GIVEN PASSAGE below:

Roughly one year after Republicans successfully thwarted then-President Barack Obama's nomination of Merrick Garland to the Supreme Court, it remains to be seen how far Democrats will go in doing the same thing to President Donald Trump's choice, Neil Gorsuch.
"This is a stolen seat being filled by an illegitimate and extreme nominee, and I will do everything in my power to stand up against this assault on the court," Oregon Sen. Jeff Merkley said Tuesday.
Merkley is not alone in promising to filibuster Trump's nominee, as Sen. Jack Reed of Rhode Island said the same thing when he commented "all of President Obama’s Supreme Court nominees cleared a sixty vote threshold and President Trump’s nominee should adhere to the same standard."
By contrast, one of Trump's most reliable Democratic supporters in the Senate, Sen. Joe Manchin of West Virginia, ruled out the possibility of a filibuster, saying that "we should debate his qualifications on the Senate floor." Democratic party leadership in both houses of Congress seem to be leaning toward Merkley's attitude rather than Manchin's.
"Make no mistake, Senate Democrats will not simply allow but require an exhaustive, robust, and comprehensive debate on Judge Gorsuch's fitness to be a Supreme Court Justice," said Senate Majority Leader Chuck Schumer of New York. House Minority Leader Nancy Pelosi of California had a similar sentiment, saying that "if you breathe air, drink water or eat food, take medicine or in any other way interact with the courts, this is a very bad decision — well outside the mainstream of American legal thought."
During a press briefing on Tuesday, Press Secretary Sean Spicer condemned many Democrats for vowing to vote against Gorsuch "before they've even heard who this individual is, you've got some of them saying, absolutely no. The default used to be, unless qualified, confirmed. And it is now going to, always no. And I think that's a pretty sad message."
Spicer did not acknowledge that Republicans had obstructed Merrick Garland, much less that as recently as October (when it seemed like Hillary Clinton would be the next president), Sen. Ted Cruz, R- Texas, had suggested indefinitely delaying the replacement of Justice Antonin Scalia as a way of thwarting a Democratic nominee.

End of GIVEN PASSAGE.

▸ **WHAT TO WORK ON**
a) In the article on the Gorsuch nomination, reproduce word for word the part that opens with the words containing "By contrast, one" and closes with "rather than Manchin's.".
b) According to the article on the Gorsuch nomination, which Democratic senator ruled out a filibuster of Trump's nominee?
The material placed after this article has nothing to do with it and plays no role here.

DATA RECORDS below:

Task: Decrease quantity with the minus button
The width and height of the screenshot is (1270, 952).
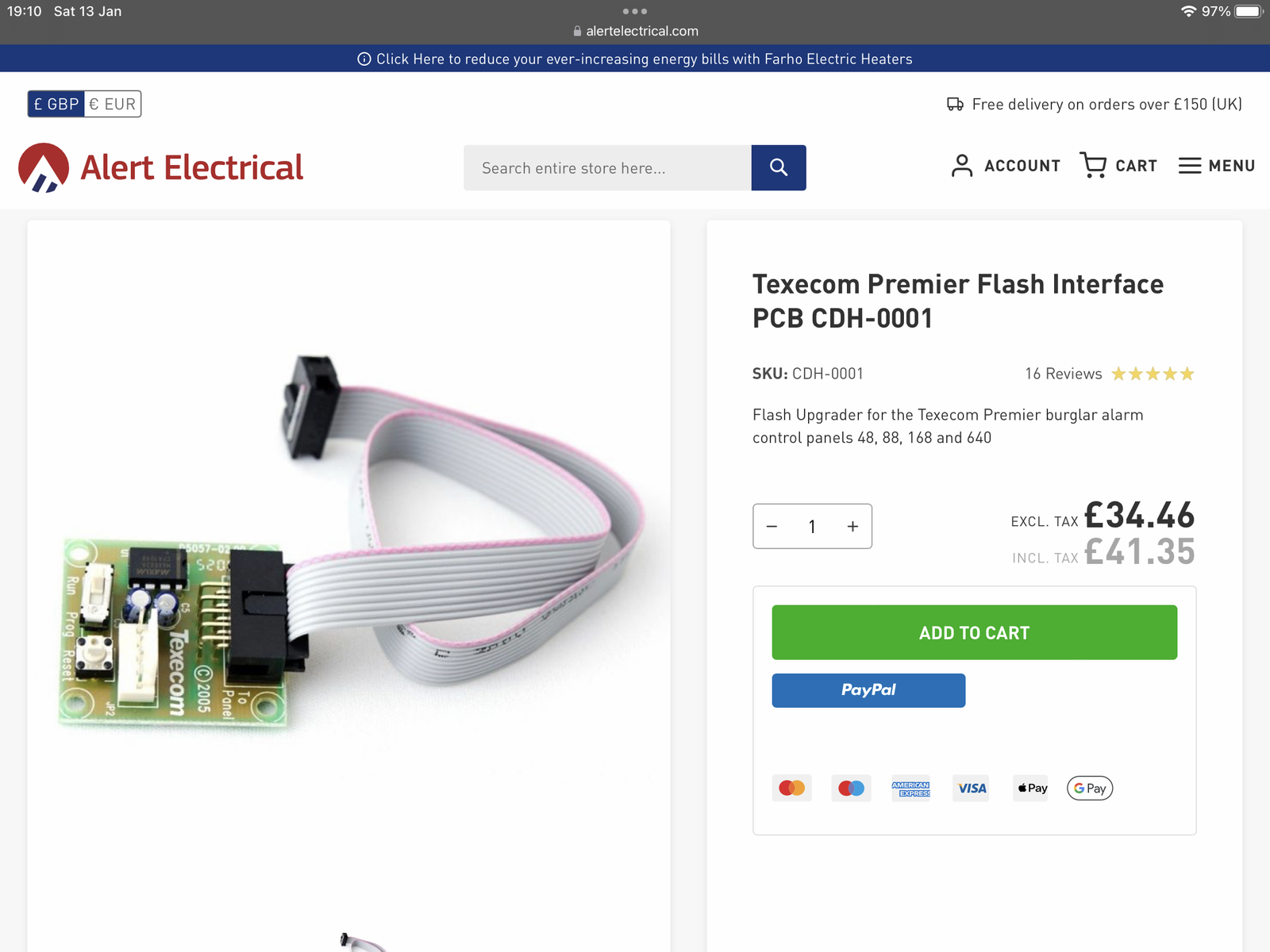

End of DATA RECORDS.
DATA RECORDS below:

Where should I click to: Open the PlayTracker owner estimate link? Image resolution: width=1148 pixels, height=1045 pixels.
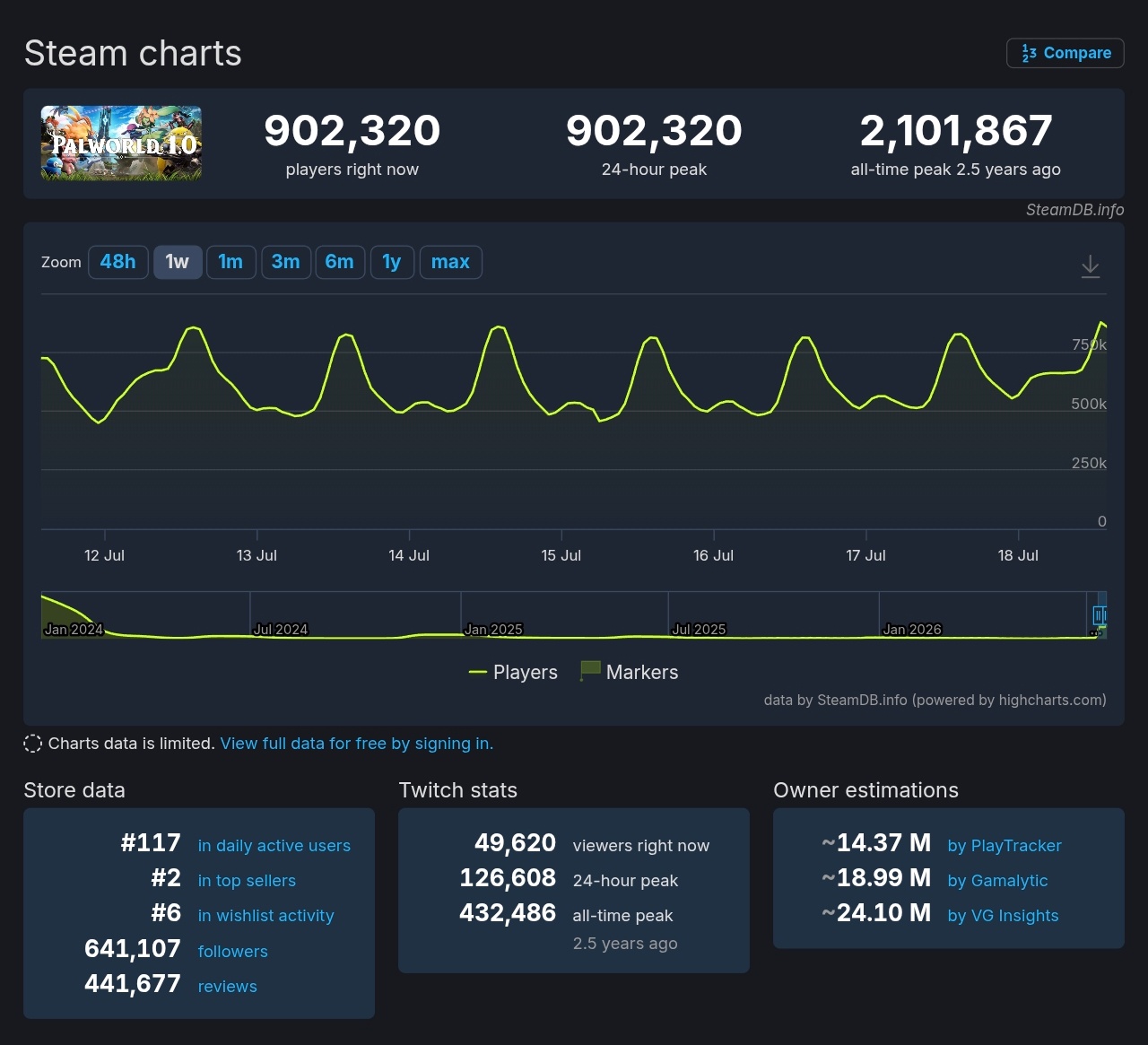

End of DATA RECORDS.

▸ **ANSWERS TO THE EXERCISES**
a)
By contrast, one of Trump's most reliable Democratic supporters in the Senate, Sen. Joe Manchin of West Virginia, ruled out the possibility of a filibuster, saying that "we should debate his qualifications on the Senate floor." Democratic party leadership in both houses of Congress seem to be leaning toward Merkley's attitude rather than Manchin's.

b) Sen. Joe Manchin of West Virginia